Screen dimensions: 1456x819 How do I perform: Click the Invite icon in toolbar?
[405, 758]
...
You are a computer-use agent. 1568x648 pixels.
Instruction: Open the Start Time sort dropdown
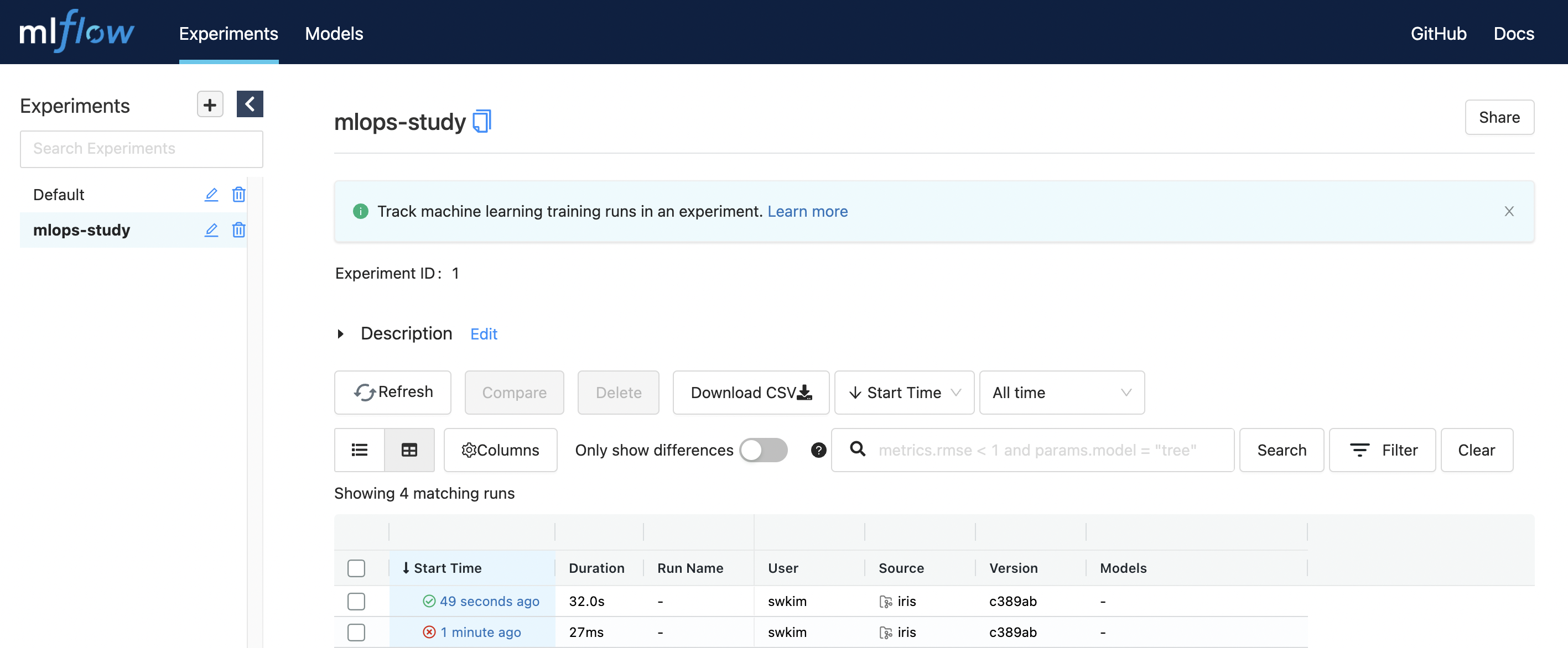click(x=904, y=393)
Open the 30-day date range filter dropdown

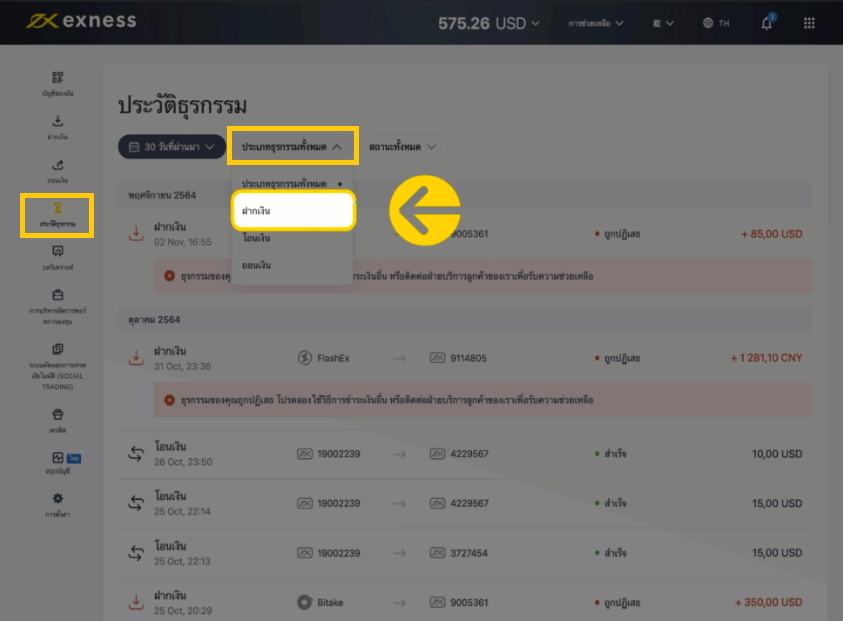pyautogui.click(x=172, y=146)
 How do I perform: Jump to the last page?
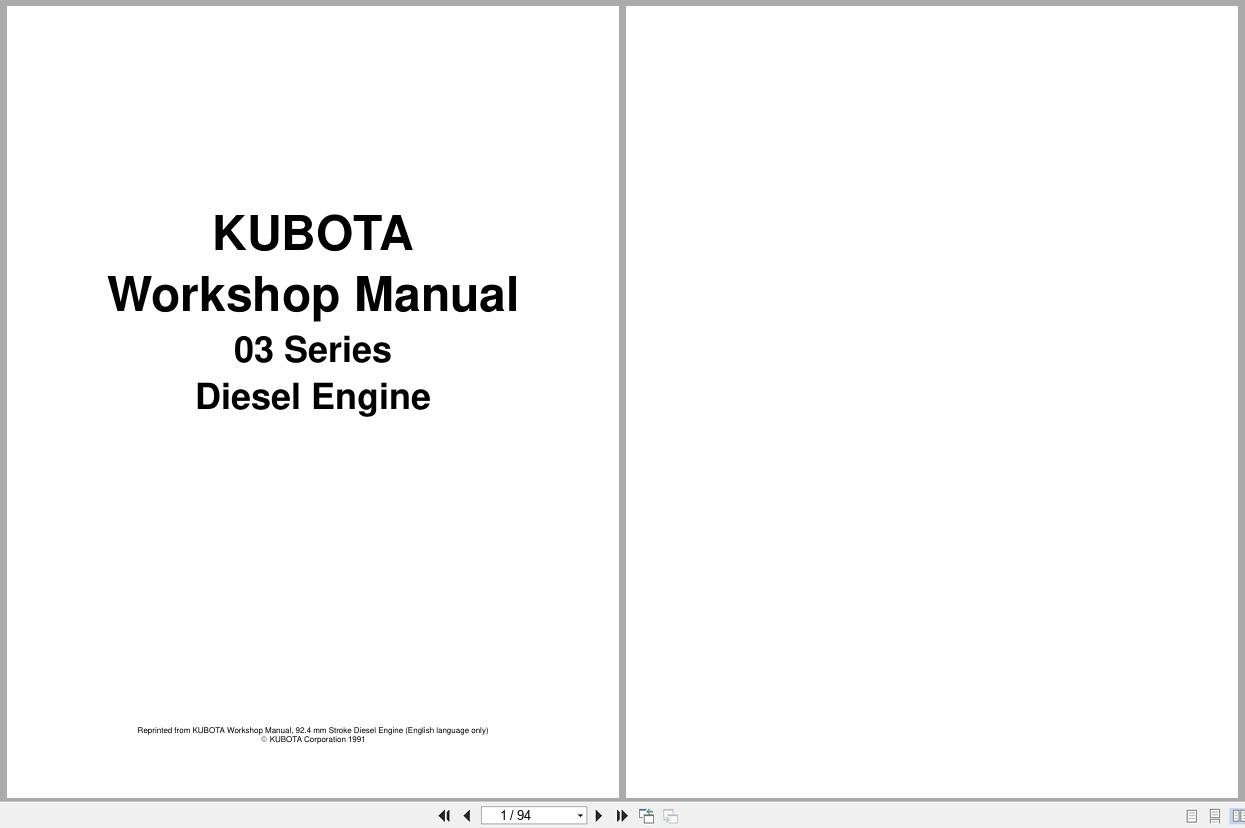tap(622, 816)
==
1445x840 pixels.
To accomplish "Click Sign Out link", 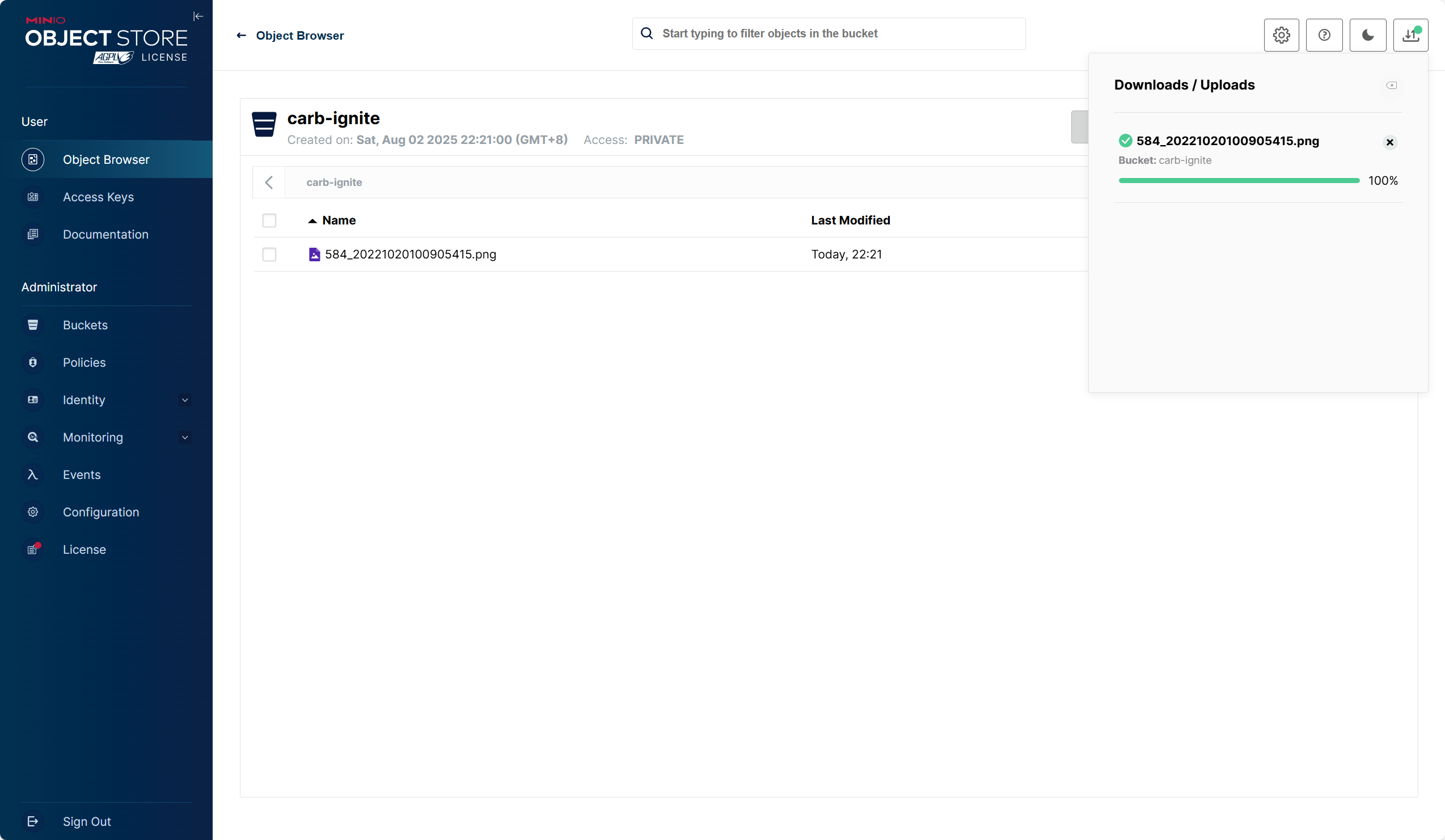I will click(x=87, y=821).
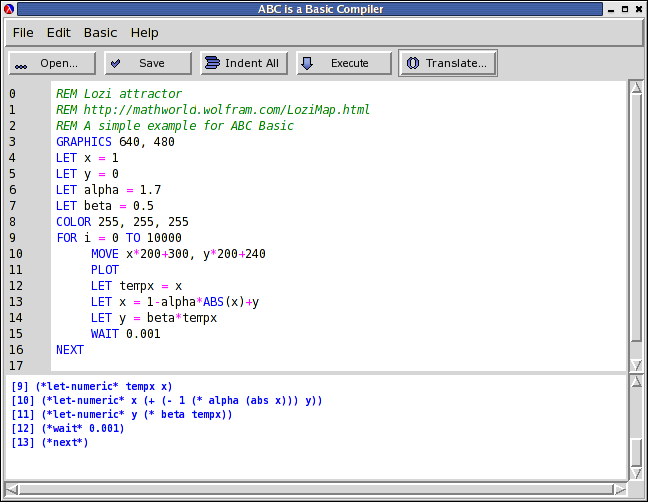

◆ Task instructions: Write out verbatim the rows from the line with "You are a computer-use" up to and including the line with "tap(622, 816)", leaving the pictures out.

◆ Response to the exercise:
You are a computer-use agent. 1568x648 pixels.
Instruction: Open the Start Time sort dropdown
click(x=904, y=393)
Open the 30-day date range filter dropdown

pyautogui.click(x=172, y=146)
 How do I perform: Jump to the last page?
tap(622, 816)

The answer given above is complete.